EXERCISE INSTRUCTIONS
Word-for-word transcription: reproduce all of the data, but not the pictures.

[Dataset entries]
Start of Block

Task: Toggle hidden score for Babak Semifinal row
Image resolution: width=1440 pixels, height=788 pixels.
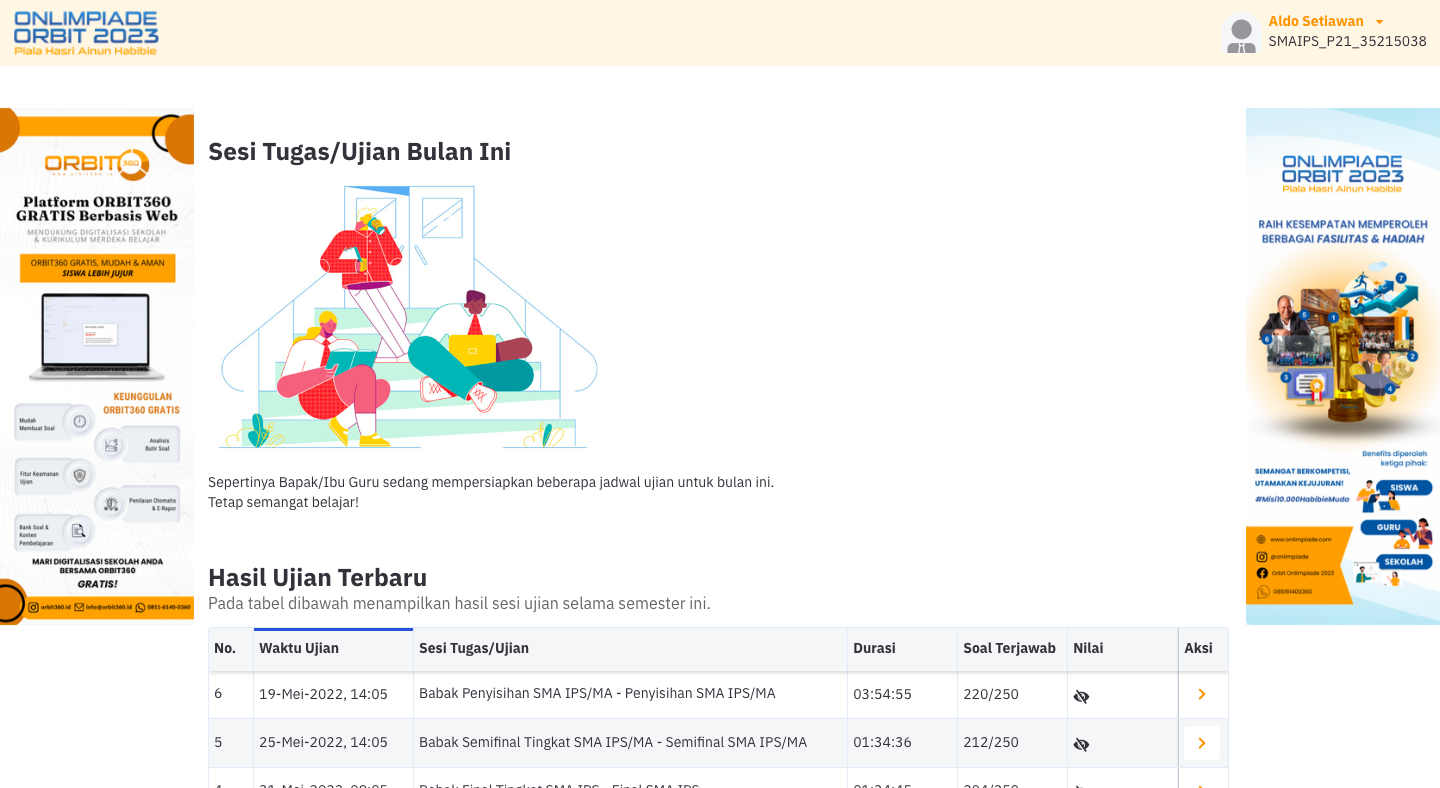Action: pos(1081,744)
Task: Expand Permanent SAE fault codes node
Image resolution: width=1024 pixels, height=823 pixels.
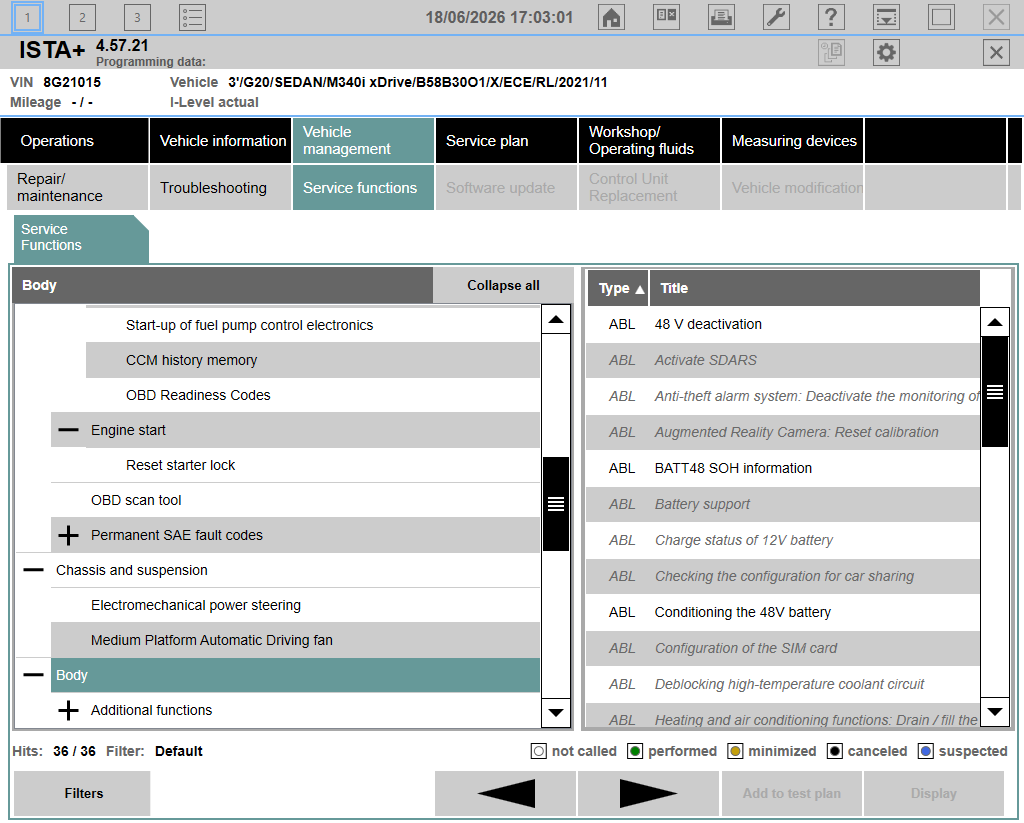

End of Block

FINAL ANSWER
Task: Toggle hidden score for Babak Semifinal row
Image resolution: width=1440 pixels, height=788 pixels.
Action: pos(1081,744)
Task: Expand Permanent SAE fault codes node
Image resolution: width=1024 pixels, height=823 pixels.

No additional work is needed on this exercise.